All the required data is now available.

GIP configuration

The user should prepare the index file indicating the sample names and the respective sequencing data files. The index is a tab separated file with the following heading row: sampleId read1 read2 In this example we will use the sample names as reported in PRJNA607007 and the data file paths as they are in the host system.

In this particular case, sample names retrieval can be automated using NCBI E-utils):

accessions=(SRR11098642 SRR11098643 SRR11098644 SRR11098645 SRR11098646 SRR11098647 SRR11098648)
cd fastqs
for X in "${accessions[@]}" ; do
  esearch -db sra -query "$X" | efetch -format runinfo | cut -f1,12 -d,
done | grep -v "^Run" | awk -F',' 'BEGIN {OFS="\t"; print "sampleId\tread1\tread2"} {print $2,ENVIRON["PWD"]"/"$1"_1.fastq.gz",ENVIRON["PWD"]"/"$1"_2.fastq.gz"}'> sample_ids.tsv
cd ..

So if the fastq files are stored in the /pasteur/tutorial/fastqs, the index file should look like this.

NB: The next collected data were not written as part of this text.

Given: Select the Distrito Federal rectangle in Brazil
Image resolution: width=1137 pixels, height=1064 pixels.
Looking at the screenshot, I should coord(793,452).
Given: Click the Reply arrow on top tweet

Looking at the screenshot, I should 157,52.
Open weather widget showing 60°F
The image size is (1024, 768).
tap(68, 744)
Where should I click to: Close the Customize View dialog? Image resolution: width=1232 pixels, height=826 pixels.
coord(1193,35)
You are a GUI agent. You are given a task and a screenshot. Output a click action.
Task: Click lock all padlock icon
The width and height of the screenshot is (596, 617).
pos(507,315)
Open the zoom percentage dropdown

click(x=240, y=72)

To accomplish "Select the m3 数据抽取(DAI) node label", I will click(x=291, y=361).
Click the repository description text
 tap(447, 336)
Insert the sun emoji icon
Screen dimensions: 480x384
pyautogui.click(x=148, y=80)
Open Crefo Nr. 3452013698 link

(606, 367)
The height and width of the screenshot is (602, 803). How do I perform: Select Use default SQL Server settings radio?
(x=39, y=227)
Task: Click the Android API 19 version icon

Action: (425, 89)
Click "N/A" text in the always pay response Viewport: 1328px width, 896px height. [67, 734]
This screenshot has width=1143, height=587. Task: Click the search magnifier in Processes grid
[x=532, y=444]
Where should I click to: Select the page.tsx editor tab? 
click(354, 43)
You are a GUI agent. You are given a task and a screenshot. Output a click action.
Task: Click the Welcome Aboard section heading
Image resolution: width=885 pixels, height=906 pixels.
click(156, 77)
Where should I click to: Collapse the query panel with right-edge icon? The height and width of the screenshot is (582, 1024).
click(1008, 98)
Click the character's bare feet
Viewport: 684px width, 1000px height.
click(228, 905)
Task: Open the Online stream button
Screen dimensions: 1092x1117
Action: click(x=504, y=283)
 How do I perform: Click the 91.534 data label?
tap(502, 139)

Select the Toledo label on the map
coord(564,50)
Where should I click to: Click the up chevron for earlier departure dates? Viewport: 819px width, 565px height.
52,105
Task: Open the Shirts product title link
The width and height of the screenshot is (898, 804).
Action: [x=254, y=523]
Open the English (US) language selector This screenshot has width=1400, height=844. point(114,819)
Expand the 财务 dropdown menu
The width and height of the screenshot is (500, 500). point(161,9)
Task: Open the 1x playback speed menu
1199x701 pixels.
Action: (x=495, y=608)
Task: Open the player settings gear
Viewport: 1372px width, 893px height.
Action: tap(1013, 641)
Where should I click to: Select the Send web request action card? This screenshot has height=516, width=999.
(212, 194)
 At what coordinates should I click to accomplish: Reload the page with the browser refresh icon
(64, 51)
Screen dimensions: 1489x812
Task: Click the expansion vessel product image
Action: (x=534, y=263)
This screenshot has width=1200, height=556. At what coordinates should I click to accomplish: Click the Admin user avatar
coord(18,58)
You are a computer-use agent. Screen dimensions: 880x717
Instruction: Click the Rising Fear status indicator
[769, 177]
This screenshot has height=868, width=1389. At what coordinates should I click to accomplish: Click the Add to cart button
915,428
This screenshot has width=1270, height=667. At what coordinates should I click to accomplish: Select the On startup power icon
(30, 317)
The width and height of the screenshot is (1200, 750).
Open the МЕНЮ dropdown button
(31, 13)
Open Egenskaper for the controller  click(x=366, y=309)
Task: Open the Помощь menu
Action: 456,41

Next, the user must edit the GIP configuration file (i.e. gip.config) according to the available computing resources, and most importantly, binding an up-level directory containing all the data paths. In this example the /pasteur would be a good choice. Assuming that the user copied giptools locally as /pasteur/tutorial/giptools, and that he/she wants to execute GIP on a slurm cluster with special partition and quality of service options -p aTeam --qos fast while keeping the default for all the rest, the parameters that need to be updated are:

  • executor='slurm'

  • clusterOptions='-p aTeam --qos fast'

  • container='/pasteur/tutorial/giptools'

  • runOptions = '--bind /pasteur'

The edited configuration file using default parametrization should look like this. In this example all processes will run with 1 CPU and max 40 Gb of memory. It is possible to adjust the cpu and memory parameter for individual processes using the withName Nextflow option specifying the process name and the desired resources. For instance adding withName: map { cpus=4 } in the process section will execute the map process with 4 cpus. The complete list of GIP processes includes:

processGeneFunction
prepareGenome
map
mappingStats
covPerChr
covPerBin
covPerGe
freebayes
snpEff
delly
bigWigGenomeCov
covPerClstr
report

The processes that can benefit from multi CPU parallelization are: prepareGenome, map and bigWigGenomeCov. The map process that has by far the highest memory requirements and execution time:

../_images/memory.png
../_images/time.png

If instead the user cannot take advantage of a computing cluster, then he/she can run GIP locally by simply specifying executor='local'.

GIP execution

To run GIP:

./nextflow GIP/gip --genome /pasteur/tutorial/data/Leishmania_infantum_gca_900500625.LINF.dna.toplevel.fa.gz \
             --annotation /pasteur/tutorial/data/annotation.gtf \
             --geneFunctions /pasteur/tutorial/data/geneFunction.tsv \
             --index index.tsv \
             -c gip.config

If executed on a computing cluster, it is recommended not to run nextflow on the submission node directly). For instance, if the executor is slurm, the above command-line should be executed via sbatch.

Assuming that the user now wants to test a stricter parametrization for the SNV filtering he/she can edit the filterFreebayesOPT parameter and increase the --minFreq value to 0.3. Then, when re-execute GIP, it is possible to add the -resume option to the command line to compute just the processes affected by the parameter change. GIP will re-use the cached results of all the other processes.